* STATED TASK *
Write out every line of the items below again, requests included, but scale each coordinate in the answers by 0.95 and round it to a whole number, with halves rounding up. Leave the pictures out.

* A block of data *
** Begin **

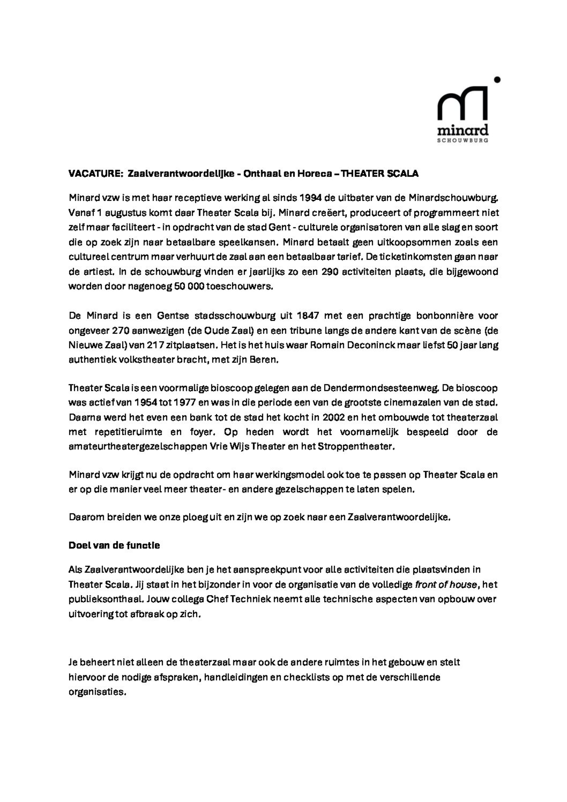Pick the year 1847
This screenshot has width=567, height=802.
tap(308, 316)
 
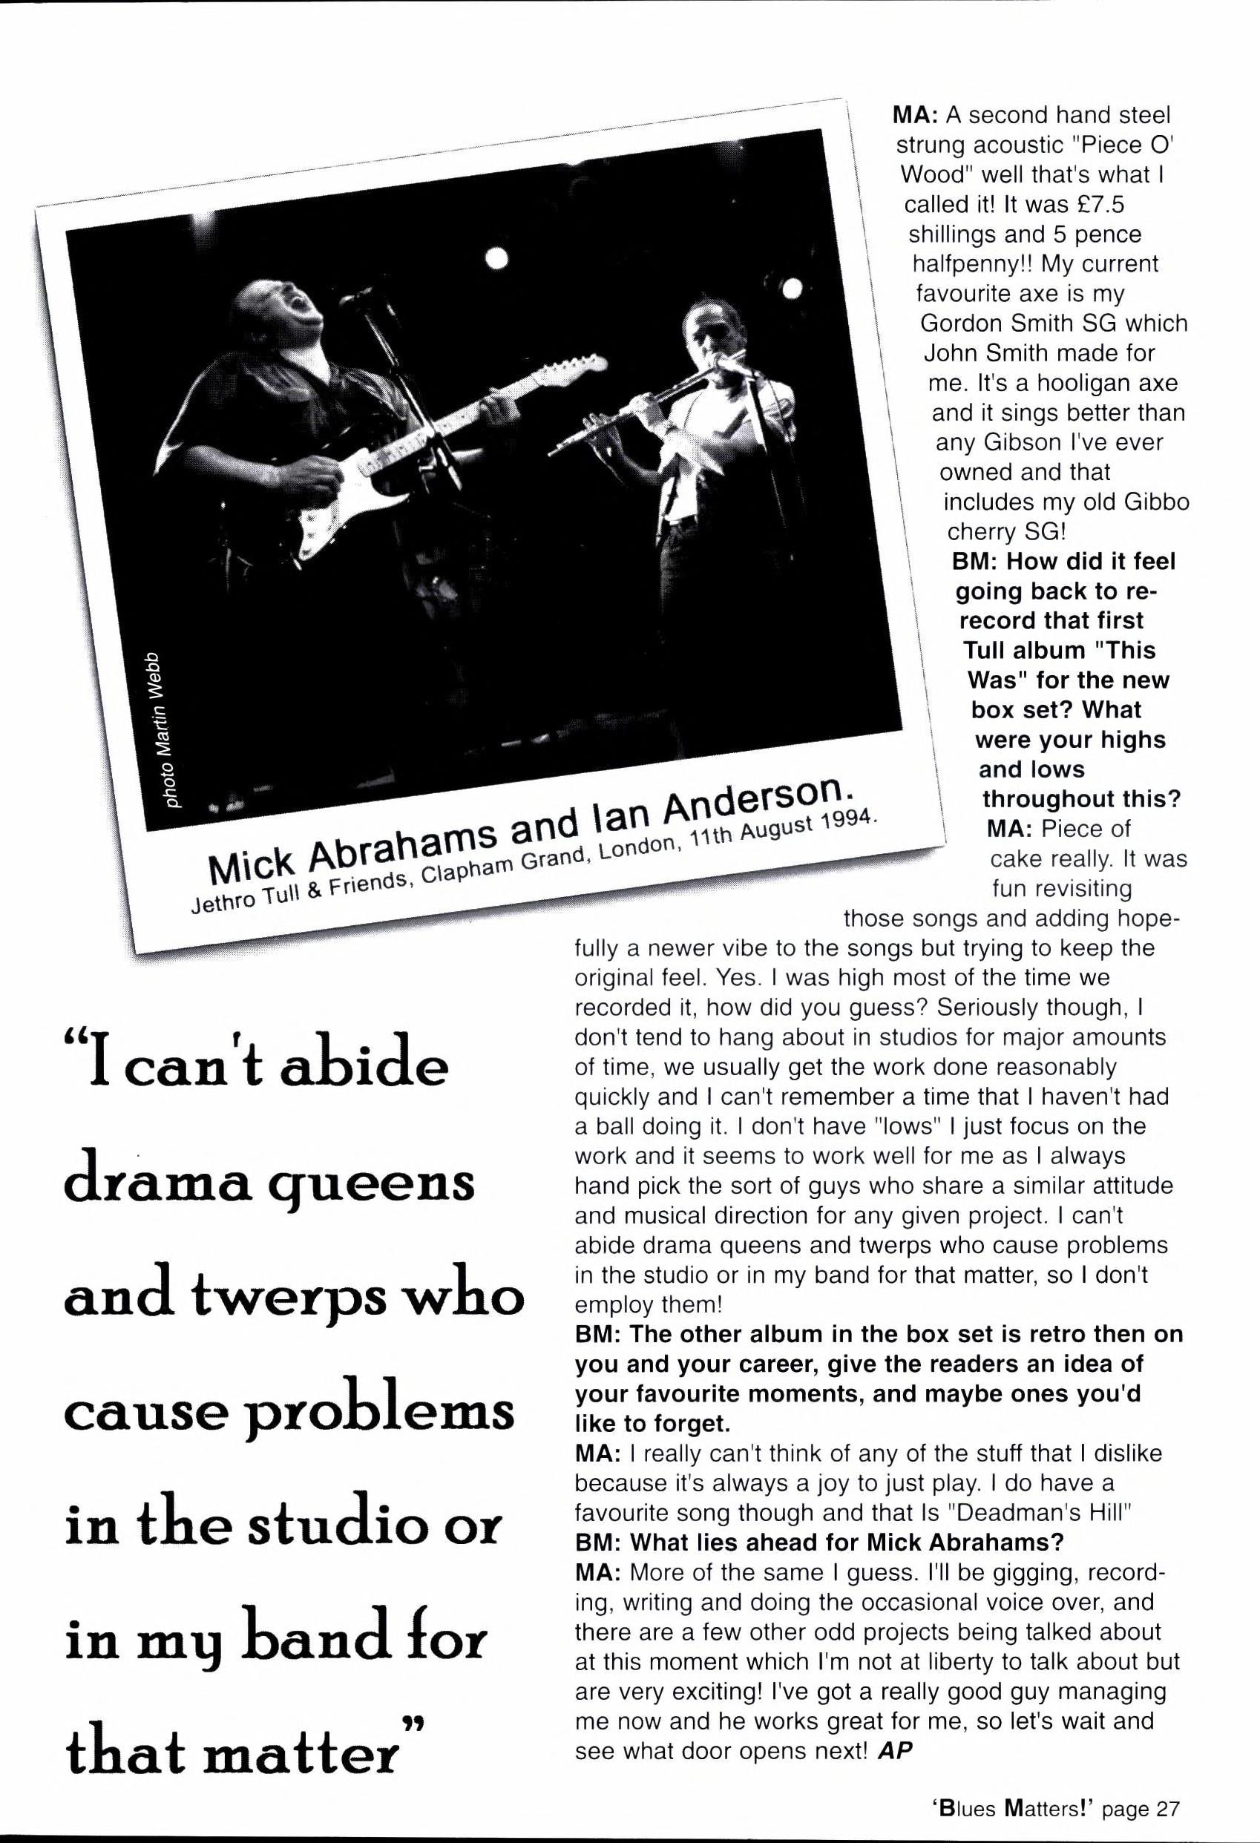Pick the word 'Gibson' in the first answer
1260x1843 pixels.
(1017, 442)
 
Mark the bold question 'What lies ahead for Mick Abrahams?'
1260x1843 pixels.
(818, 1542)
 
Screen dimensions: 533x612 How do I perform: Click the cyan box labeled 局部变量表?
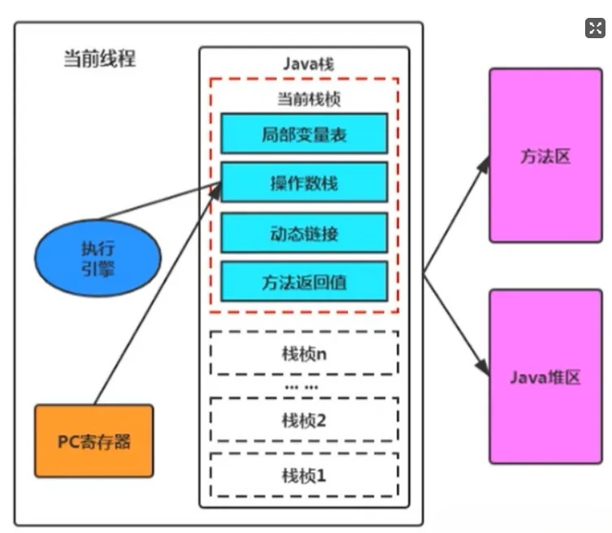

** End **

* ANSWER FOR THE TASK *
Pick the year 1847
This screenshot has width=567, height=802.
tap(293, 300)
 
Pick the word 'Gibson' in the first answer
1260x1843 pixels.
(966, 420)
 
Mark the bold question 'What lies ahead for Mick Abrahams?'
1260x1843 pixels.
(777, 1465)
 
Screen dimensions: 533x612 How do I perform: Click the cyan box labeled 局部变量表?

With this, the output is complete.